→ DOCUMENT SEGMENT
——————

Extracting 3D Snapshots from OpenFOAM for Modal Decomposition Analysis
Published:
In Computational Fluid Dynamics (CFD), understanding complex flow dynamics often requires the extraction of meaningful insights from vast simulation data. This blog dives into the essential process of gathering 3D snapshots from OpenFOAM simulations, a crucial step in enabling advanced modal decomposition techniques like SPOD and DMD. By streamlining data collection, we pave the way for uncovering the hidden structures and dynamics within turbulent flows.
Modern Computational Fluid Dynamics (CFD) simulations generate a wealth of data, offering a window into the intricate dynamics of fluid flows. However, unlocking actionable insights from this data requires more than visualization—it demands robust analytical techniques like modal decomposition. Whether it’s Dynamic Mode Decomposition (DMD), Spectral Proper Orthogonal Decomposition (SPOD), or other methods, the foundation for these techniques lies in assembling a well-structured dataset of time-varying snapshots.
In my previous article, I focused primarily on gathering 2D snapshots from simulations, as they are often sufficient for many analyses. However, certain scenarios demand more detailed insights, where the complexity of three-dimensional flow structures comes into play. In such cases, 3D snapshots become essential to capture the full intricacies of the simulated phenomena. In this blog, I focus on the process of gathering 3D snapshots from OpenFOAM simulations, a crucial step for preparing data suitable for modal decomposition. From configuring OpenFOAM to extract volumetric fields to organizing and post-processing the data, we’ll cover practical strategies to make this workflow efficient and accessible. By the end, you’ll have a clear roadmap to extract, organize, and analyze 3D flow data, unlocking its full potential for advanced analysis.
Lets Begin!!!
Example Case
To guide this tutorial on extracting 3D snapshots from a simulation, we will focus on the dynamics of three-dimensional flow around a square cylinder at a Reynolds number of 260. The flow will be simulated using Direct Numerical Simulations (DNS) implemented in OpenFOAM, following a setup closely aligned with the configuration outlined by Bai and Alam (2018) for reference.
The choice of this case is intentional. The wake generated behind the cylinder serves as a classic example of periodic (Kármán) vortex shedding—a phenomenon characterized by the alternating shedding of vortices, producing a periodic flow regime defined by a dominant frequency and its harmonics. At a Reynolds number of 260, the wake transitions into a fully three-dimensional structure, showcasing intricate vortex dynamics. These features make it an ideal candidate for this tutorial. Additionally, replicating a well-documented case allows us to effectively validate the simulated flow physics against published results. For guidance on setting up an unsteady case in OpenFOAM, refer to this article.

——————

Please state the Reynolds number used for the square-cylinder flow in the OpenFOAM 3D snapshots article above.

→ STORED DATA
——————

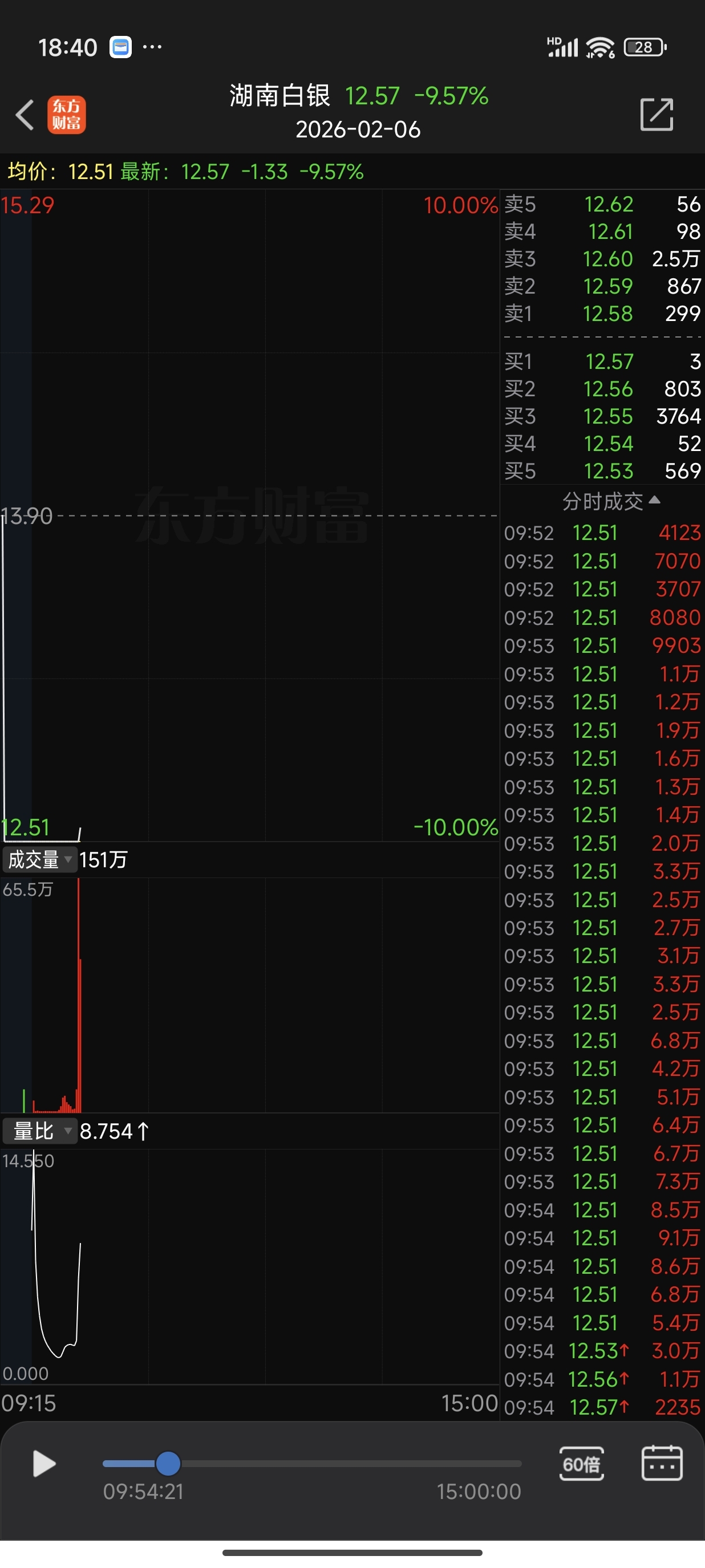The height and width of the screenshot is (1568, 705).
Task: Tap the 2026-02-06 date label
Action: coord(358,129)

——————

→ OUTPUT
260